FORMER mayor Nick Catania was back in Vincent chambers this week urging the council to continue picking up business rubbish bins.
The one-time shadow police minister told the current council it would cost traders too much to switch to another collector.
Last September the council voted to cancel commercial collection as of mid-2021.
The move was sparked by the impending “FOGO” three bin system, deemed unworkable at business premises which can already have dozens of bins if they’re on the large side.
A secondary reason was the council’s plan to send zero waste to landfill by 2028, and commercial bins having higher contamination rates makes¬†that harder to reach.
Last year Vincent staff estimated most businesses would save money by going to a commercial provider, with only one of the four sample businesses presented to councillors being slightly worse off.
Small business owner Cam Sinclair told this week’s Vincent AGM that one of his fellow Stirling Street traders, Camera Electronic, had run the numbers and estimated they could end up paying $7,000 more per year to get their bins picked up.

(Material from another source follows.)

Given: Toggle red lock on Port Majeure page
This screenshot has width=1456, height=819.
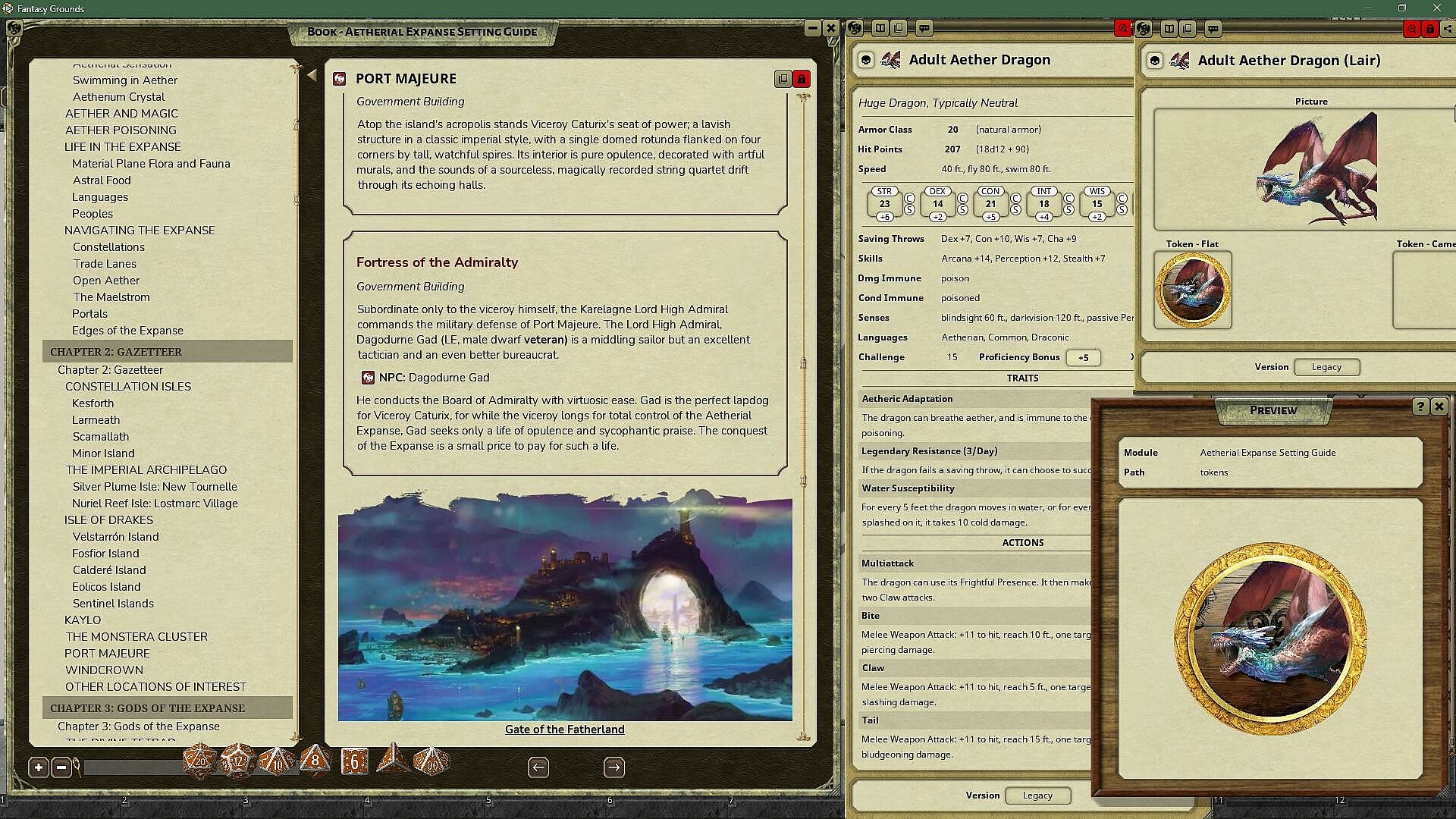Looking at the screenshot, I should pos(802,79).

The council is offering businesses a $520 rebate in the first year, and will consider them in future years. But Mr Catania said given “the plight, onus and burden on small businesses having to pay for collection, $520 is a meagre amount.”
He said along with the cost, the decision would mean extra trucks through Vincent’s streets as various contractors rolled through, and he said it wouldn’t even help minimise landfill waste, just the amount that Vincent council is responsible for on paper.

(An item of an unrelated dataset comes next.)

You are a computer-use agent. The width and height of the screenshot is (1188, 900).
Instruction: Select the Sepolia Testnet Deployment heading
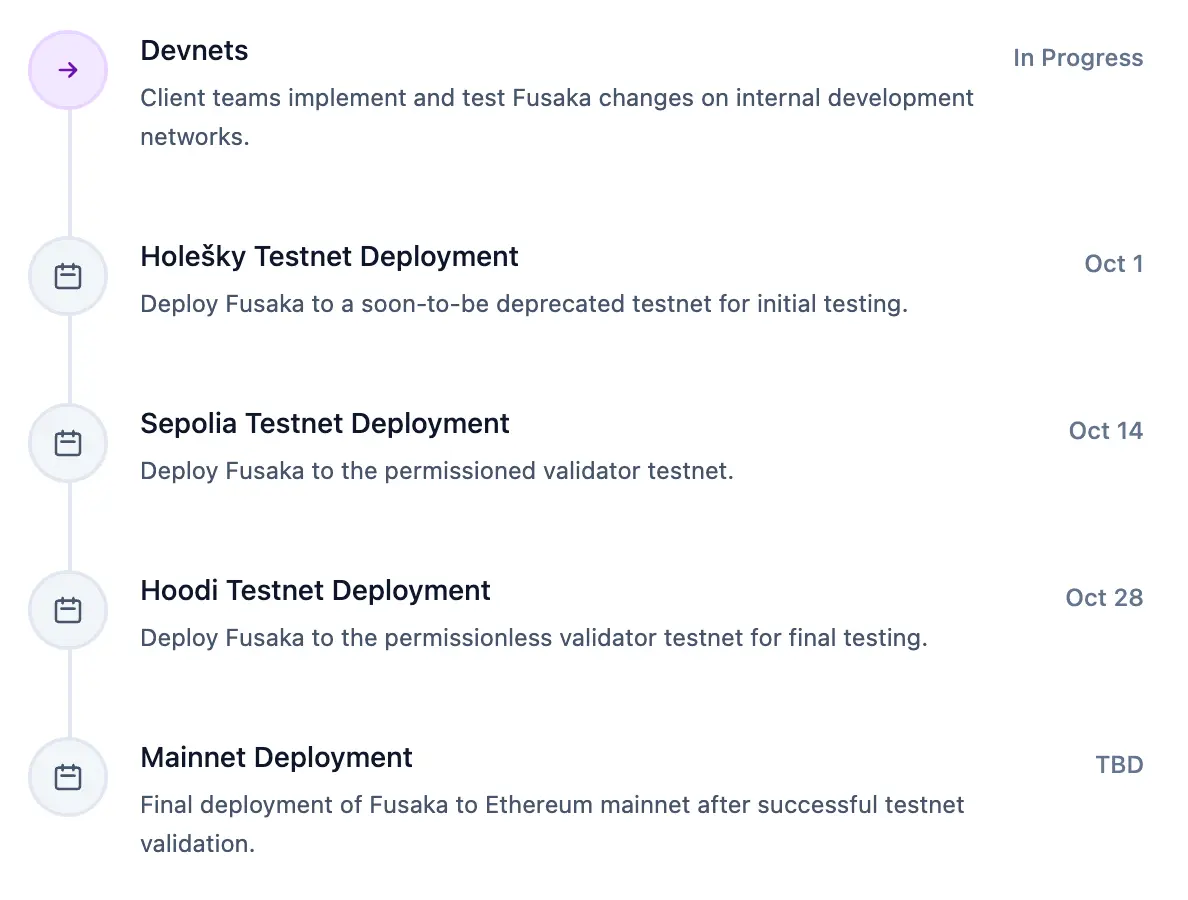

“You can’t stop private contractors,” from trucking the rubbish out to landfill.
“So the council doesn’t even achieve one of the ends it wanted to achieve,” Mr Catania said.
Mayor Emma Cole said it wasn’t an easy decision, but the council couldn’t afford to run a full commercial service.
“The current commercial service is outdated, it is an add-on to our residential service” and wasn’t compatible with FOGO, with new trucks needed if they were to pick up commercial bins.
Mr Sinclair said “it does sound like you’ve made up your mind, this is going to come hell or high water,” but he moved a motion requesting the council rescind the plan and continue picking up commercial waste.
If the city couldn’t keep picking up business rubbish he asked for the roll-back to be delayed by a year to give businesses time to prepare for the transition.
He suggested the council could “act as agent” on behalf of the city’s 2111 businesses, using its knowledge and the bargaining power to set up a good group deal rather than each business having to go it alone.
Alternatively he asked if Vincent would seek a neighbouring council to extend its collection service over the border. Perth’s garbos already service the council-run Beatty Park Leisure Centre.
The motion was carried unanimously by electors, and will appear as an item for councillors to consider at one of the next few meetings.